--- Görev özeti 1 ---
Su hakkına ilişkin mahkeme kararı metninde "Mahkemece, davanın kısmen" ifadesinden "reddine karar verilmiştir." ifadesine kadar uzanan kısmı birebir kopyalar mısın?
--- Görev özeti 2 ---
Su hakkına ilişkin mahkeme kararı metnindeki "Dava suya vaki elatmanın önlenmesi ve eski hale getirme istemine ilişkindir." cümlesini İngilizceye çevirir misin?

Davalılar vekili; davanın … Köyü adına açılmasının doğru olmadığını, köyün iki kısımdan oluştuğunu, … Mahallesinde tek bir hane bulunduğunu, davacı köyün aktif husumet ehliyetinin olmadığı, yeraltı sularında arazi sahibinin intifa hakkının devrinde veya kiralanmasında hakkı bulunduğuna, davacı köyün birçok su kaynağının mevcut olduğunu, … Mahallesinin resmi tescilli sularının bulunduğuna ve bu suyun davacı köyün büyük kısmı tarafından halen kullanıldığını, davacının bunun dışında 3 adet daha su kaynağının olduğunun dava konusu sudan davalı köyün yararlanma hakkının yasayla güvence altına alındığını belirterek davanın reddini savunmuştur.
Mahkemece, davanın kısmen kabulüne, kısmen reddine karar verilmiş, irtifak hakkının iptaline davacının elatmanın önlenmesi talebinin kısmen kabulü ile inşaatçı bilirkişinin raporunda belirtildiği şekilde taraflar arasında su rejimi kurulmak suretiyle davalının elatmasının önlemesine, eksik hale getirme talebinin reddine karar verilmiştir.
Hükmü, davalılar vekili temyiz etmiştir.
Dava suya vaki elatmanın önlenmesi ve eski hale getirme istemine ilişkindir.
4721 sayılı Türk Medeni Kanununun 756. maddesine göre; kaynaklar arazinin bütünleyici parçası olup, bunların mülkiyeti ancak kaynadıkları arazinin mülkiyeti ile birlikte birlikte kazanılabilir. Gerçek kaynağın suyu bir akiferden gelir. Su çıkışı bir noktadan veya bir alandan olabilir. Bu alana kaynak alanı denir. Kaynak, yeraltı suyunun doğal olarak yer yüzüne çıkması halidir.

--- Kayıtlı veriler ---

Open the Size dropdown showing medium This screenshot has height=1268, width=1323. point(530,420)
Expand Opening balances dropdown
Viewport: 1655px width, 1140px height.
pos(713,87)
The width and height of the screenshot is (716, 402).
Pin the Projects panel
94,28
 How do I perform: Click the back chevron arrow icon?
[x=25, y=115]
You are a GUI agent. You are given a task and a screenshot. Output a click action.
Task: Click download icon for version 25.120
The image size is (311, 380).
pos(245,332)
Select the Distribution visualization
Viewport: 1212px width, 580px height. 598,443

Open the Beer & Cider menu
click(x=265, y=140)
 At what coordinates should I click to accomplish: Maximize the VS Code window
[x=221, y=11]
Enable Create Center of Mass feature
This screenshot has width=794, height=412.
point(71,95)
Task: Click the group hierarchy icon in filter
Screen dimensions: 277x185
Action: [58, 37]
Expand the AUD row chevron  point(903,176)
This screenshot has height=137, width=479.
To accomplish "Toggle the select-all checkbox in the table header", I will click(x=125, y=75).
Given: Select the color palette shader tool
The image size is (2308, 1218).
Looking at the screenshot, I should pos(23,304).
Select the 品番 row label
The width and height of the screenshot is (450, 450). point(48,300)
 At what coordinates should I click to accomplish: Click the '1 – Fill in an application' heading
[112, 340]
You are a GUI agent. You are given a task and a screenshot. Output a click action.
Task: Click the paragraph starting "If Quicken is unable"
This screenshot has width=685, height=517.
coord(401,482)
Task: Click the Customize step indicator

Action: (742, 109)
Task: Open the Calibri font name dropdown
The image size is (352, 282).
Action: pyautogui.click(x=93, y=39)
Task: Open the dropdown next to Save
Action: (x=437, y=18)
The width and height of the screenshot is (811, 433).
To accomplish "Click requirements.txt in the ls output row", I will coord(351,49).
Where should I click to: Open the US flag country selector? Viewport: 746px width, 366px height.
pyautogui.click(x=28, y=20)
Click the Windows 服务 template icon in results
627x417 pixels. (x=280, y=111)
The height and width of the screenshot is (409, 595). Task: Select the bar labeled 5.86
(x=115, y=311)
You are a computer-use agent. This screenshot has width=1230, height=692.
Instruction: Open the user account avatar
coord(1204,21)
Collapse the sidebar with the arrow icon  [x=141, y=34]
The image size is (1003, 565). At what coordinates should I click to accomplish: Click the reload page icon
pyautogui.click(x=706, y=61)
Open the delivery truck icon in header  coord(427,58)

--- Tam yanıt 1 ---
Mahkemece, davanın kısmen kabulüne, kısmen reddine karar verilmiş, irtifak hakkının iptaline davacının elatmanın önlenmesi talebinin kısmen kabulü ile inşaatçı bilirkişinin raporunda belirtildiği şekilde taraflar arasında su rejimi kurulmak suretiyle davalının elatmasının önlemesine, eksik hale getirme talebinin reddine karar verilmiştir.

--- Tam yanıt 2 ---
The case concerns a request for the prevention of interference with the water and for restoration to the former state.